A short puddle hopper touched us down in the romantic blue and white tiled isle of honeymoon dreamers everywhere; except that we were’t honeymoon dreamers, we were four friends looking for a beach and some adventure.  And that blue and white tiled island of a Hollywood movie set? It turns out that version of Santorini was just that, only as big as a facade movie set.  Our southern chunk of the island looked as if someone had hit the pause button during the set construction and everyone came to a slow halt at different speeds. Afternoon sunlight pierced through abandoned empty cement frames of round roofed houses and hotels alike.  Ghost staircases led nowhere.  On the beaches tourist restaurants peddling souvlaki and mojitos survived a bit longer, but unlike the southern shores of France, these places were were basically giving away the beachfront lounge chairs and umbrellas.  Where most second and third world countries of southeast Asia might be inexpensive tourist destinations, Greece has managed to draw a very distinct line in the sand between its costly tourist market and a crumbling country for everyone else. 

For us, this meant a week of exploring both faces of this new Greece.  Afternoon excursions might take us on scenic drive past skeletons of sea view mansions to a guidebook recommended secret beach only to discover it windblown and abandoned.  But instead of a busy beach, we found our own private sunset.   Evenings were spent in one of two bustling tourist villages perched high above gentle waters and gleaming yachts.  Shoulder to shoulder with other tourists all looking for the same evil eye jewelry, we’d laugh harder and join in the fun.     Back at our beach view home away from home, we’d pass the hours on the rooftop deck chairs sipping homemade cocktails that were appropriately colored for an island vacation watching the sky turn shades to match our cups.  The next morning we’d wander down to our favorite beachfront breakfast bar accompanied by some now familiar local dogs; a chain-cigarette-smoking-captian-hat-wearing old timer, and fiery greek waitress who would give us the homemade jewelry off her wrist. 
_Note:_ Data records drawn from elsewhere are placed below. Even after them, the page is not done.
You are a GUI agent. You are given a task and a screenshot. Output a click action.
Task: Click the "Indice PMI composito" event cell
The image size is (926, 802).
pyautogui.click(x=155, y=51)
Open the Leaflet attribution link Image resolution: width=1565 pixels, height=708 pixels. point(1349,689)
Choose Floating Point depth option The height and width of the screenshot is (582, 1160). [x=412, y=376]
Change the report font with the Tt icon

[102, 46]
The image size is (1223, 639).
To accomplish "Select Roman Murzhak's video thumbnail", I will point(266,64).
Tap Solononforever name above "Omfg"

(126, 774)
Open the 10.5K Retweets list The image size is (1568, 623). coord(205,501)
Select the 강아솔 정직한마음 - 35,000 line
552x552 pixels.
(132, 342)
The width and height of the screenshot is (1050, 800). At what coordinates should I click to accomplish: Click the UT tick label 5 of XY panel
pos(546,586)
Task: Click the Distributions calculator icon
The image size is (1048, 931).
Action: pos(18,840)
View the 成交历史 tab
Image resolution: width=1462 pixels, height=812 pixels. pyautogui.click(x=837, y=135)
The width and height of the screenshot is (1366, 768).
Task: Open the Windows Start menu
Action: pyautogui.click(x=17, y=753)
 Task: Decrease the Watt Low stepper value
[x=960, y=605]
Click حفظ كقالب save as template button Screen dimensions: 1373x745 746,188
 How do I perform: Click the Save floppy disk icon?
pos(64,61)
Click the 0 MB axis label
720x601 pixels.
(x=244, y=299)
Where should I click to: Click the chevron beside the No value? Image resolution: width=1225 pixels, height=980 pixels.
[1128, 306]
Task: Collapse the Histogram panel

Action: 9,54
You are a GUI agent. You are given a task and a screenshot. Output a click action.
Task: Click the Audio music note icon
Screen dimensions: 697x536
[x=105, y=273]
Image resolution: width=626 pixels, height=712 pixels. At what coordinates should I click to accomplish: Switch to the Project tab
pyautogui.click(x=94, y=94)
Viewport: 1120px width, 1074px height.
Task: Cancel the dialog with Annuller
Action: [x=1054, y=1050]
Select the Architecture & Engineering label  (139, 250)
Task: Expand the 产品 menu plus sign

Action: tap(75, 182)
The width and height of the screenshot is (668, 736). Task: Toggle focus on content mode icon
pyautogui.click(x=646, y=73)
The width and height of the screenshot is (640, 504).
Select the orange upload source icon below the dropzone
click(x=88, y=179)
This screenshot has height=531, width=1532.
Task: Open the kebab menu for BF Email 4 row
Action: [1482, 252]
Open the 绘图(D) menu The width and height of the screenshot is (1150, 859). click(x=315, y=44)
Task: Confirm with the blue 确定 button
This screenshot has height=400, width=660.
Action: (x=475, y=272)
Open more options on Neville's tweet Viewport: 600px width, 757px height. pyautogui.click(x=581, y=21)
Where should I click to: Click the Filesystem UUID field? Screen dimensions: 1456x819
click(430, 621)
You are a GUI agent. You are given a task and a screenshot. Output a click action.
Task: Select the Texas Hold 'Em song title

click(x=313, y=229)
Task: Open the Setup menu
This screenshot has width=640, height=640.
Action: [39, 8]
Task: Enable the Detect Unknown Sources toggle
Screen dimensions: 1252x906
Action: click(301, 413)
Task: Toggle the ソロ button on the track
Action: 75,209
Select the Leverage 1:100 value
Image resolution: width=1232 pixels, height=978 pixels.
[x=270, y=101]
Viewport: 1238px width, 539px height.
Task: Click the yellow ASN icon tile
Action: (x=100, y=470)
On our last day we set sail for an afternoon tour of the island’s coastline.  With a well practiced efficiency, numbed to the joys of their job, the deckhands laid out the rules and retreated inside to prepare lunch.  We drifted through the afternoon on the netted bow of the boat, miles away from the group just five feet away from us.  We followed the parade of other tour boats around the island, stopped for a swim in volcanic hot spring coves, and snorkeled in enormous schools of fish who had discovered that a sure supply of bread would be tossed form the stern of a sailboat about once an hour. With blueberry yogurts in hand at exactly 8:11 that evening we crested the peninsula of the island for a grand finale of a golden sun setting over the Aegean sea.  Four minutes later we effortlessly docked at port and ushered ashore, sunburnt, tired, and happy.  The reality in Greece is vastly different than the version that fits within the confines of a 5×7 postcard, or efficiently doled out to tourists who still come to relive a scene from a Hollywood movie set.  After all nothing in Greece is as it seems.  For the four of us however, neither of those versions of Greece are the ones we’ll remember.  A wise man once told us that the beauty of travel is that no matter who goes there after you, or before you, the experience you have can never be re-lived or re-created.  The beauty of this trip were not the beaches we walked upon, or the seas we swam, but rather the company we kept and the echo of laughter that stays long after the sun has set.